**Problem description**
Below are the records; print them all without any alteration.

**Source data**

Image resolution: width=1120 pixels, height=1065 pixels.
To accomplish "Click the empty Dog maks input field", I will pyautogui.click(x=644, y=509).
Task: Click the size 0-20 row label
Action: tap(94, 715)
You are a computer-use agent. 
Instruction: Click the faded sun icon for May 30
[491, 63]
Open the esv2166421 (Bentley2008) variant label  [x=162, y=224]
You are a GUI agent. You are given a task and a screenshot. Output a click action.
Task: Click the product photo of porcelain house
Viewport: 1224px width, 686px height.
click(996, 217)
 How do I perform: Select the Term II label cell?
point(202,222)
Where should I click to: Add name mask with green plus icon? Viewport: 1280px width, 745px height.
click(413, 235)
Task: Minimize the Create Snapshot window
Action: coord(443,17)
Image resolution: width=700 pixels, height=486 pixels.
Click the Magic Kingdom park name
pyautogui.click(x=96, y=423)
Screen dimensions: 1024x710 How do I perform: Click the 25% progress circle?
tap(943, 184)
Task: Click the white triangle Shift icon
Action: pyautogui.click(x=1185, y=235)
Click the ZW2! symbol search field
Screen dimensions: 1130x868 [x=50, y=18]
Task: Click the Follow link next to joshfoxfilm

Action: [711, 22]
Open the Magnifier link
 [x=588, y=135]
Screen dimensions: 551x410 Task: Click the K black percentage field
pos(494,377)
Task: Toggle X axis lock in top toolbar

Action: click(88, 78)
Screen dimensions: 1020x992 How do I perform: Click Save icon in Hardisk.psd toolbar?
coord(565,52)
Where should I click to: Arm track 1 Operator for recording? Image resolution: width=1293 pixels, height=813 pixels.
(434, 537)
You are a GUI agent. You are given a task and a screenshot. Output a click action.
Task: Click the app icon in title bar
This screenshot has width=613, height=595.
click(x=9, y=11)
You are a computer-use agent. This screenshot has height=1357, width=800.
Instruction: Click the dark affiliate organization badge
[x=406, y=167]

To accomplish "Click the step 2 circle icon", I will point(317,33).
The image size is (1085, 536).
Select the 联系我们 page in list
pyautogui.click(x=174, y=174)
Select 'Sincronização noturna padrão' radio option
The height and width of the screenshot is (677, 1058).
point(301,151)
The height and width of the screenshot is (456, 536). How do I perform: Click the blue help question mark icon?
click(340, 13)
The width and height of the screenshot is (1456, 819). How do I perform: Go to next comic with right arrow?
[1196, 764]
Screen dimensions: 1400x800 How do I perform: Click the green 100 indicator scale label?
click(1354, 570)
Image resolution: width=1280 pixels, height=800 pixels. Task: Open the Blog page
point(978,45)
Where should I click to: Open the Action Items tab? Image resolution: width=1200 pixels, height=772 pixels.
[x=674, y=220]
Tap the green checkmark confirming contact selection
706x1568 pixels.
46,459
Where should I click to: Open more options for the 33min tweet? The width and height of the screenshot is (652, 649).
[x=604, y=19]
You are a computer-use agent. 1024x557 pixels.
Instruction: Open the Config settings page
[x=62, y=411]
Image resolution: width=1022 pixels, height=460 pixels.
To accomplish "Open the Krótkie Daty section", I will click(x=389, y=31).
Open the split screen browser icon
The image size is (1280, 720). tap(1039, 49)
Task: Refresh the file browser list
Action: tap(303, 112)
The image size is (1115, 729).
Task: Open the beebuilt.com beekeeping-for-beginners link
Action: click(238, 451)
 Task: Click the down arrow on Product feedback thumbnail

**Output for this task**
Image resolution: width=1120 pixels, height=1065 pixels.
To accomplish "Click the empty Dog maks input field", I will pyautogui.click(x=644, y=509).
Task: Click the size 0-20 row label
Action: tap(94, 715)
You are a computer-use agent. 
Instruction: Click the faded sun icon for May 30
[491, 63]
Open the esv2166421 (Bentley2008) variant label  [x=162, y=224]
You are a GUI agent. You are given a task and a screenshot. Output a click action.
Task: Click the product photo of porcelain house
Viewport: 1224px width, 686px height.
click(996, 217)
 How do I perform: Select the Term II label cell?
point(202,222)
Where should I click to: Add name mask with green plus icon? Viewport: 1280px width, 745px height.
click(413, 235)
Task: Minimize the Create Snapshot window
Action: coord(443,17)
Image resolution: width=700 pixels, height=486 pixels.
Click the Magic Kingdom park name
pyautogui.click(x=96, y=423)
Screen dimensions: 1024x710 How do I perform: Click the 25% progress circle?
tap(943, 184)
Task: Click the white triangle Shift icon
Action: pyautogui.click(x=1185, y=235)
Click the ZW2! symbol search field
Screen dimensions: 1130x868 [x=50, y=18]
Task: Click the Follow link next to joshfoxfilm

Action: [711, 22]
Open the Magnifier link
 [x=588, y=135]
Screen dimensions: 551x410 Task: Click the K black percentage field
pos(494,377)
Task: Toggle X axis lock in top toolbar

Action: click(88, 78)
Screen dimensions: 1020x992 How do I perform: Click Save icon in Hardisk.psd toolbar?
coord(565,52)
Where should I click to: Arm track 1 Operator for recording? Image resolution: width=1293 pixels, height=813 pixels.
(434, 537)
You are a GUI agent. You are given a task and a screenshot. Output a click action.
Task: Click the app icon in title bar
This screenshot has width=613, height=595.
click(x=9, y=11)
You are a computer-use agent. This screenshot has height=1357, width=800.
Instruction: Click the dark affiliate organization badge
[x=406, y=167]

To accomplish "Click the step 2 circle icon", I will point(317,33).
The image size is (1085, 536).
Select the 联系我们 page in list
pyautogui.click(x=174, y=174)
Select 'Sincronização noturna padrão' radio option
The height and width of the screenshot is (677, 1058).
point(301,151)
The height and width of the screenshot is (456, 536). How do I perform: Click the blue help question mark icon?
click(340, 13)
The width and height of the screenshot is (1456, 819). How do I perform: Go to next comic with right arrow?
[1196, 764]
Screen dimensions: 1400x800 How do I perform: Click the green 100 indicator scale label?
click(1354, 570)
Image resolution: width=1280 pixels, height=800 pixels. Task: Open the Blog page
point(978,45)
Where should I click to: Open the Action Items tab? Image resolution: width=1200 pixels, height=772 pixels.
[x=674, y=220]
Tap the green checkmark confirming contact selection
706x1568 pixels.
46,459
Where should I click to: Open more options for the 33min tweet? The width and height of the screenshot is (652, 649).
[x=604, y=19]
You are a computer-use agent. 1024x557 pixels.
Instruction: Open the Config settings page
[x=62, y=411]
Image resolution: width=1022 pixels, height=460 pixels.
To accomplish "Open the Krótkie Daty section", I will click(x=389, y=31).
Open the split screen browser icon
The image size is (1280, 720). tap(1039, 49)
Task: Refresh the file browser list
Action: tap(303, 112)
The image size is (1115, 729).
Task: Open the beebuilt.com beekeeping-for-beginners link
Action: click(238, 451)
 Task: Click the down arrow on Product feedback thumbnail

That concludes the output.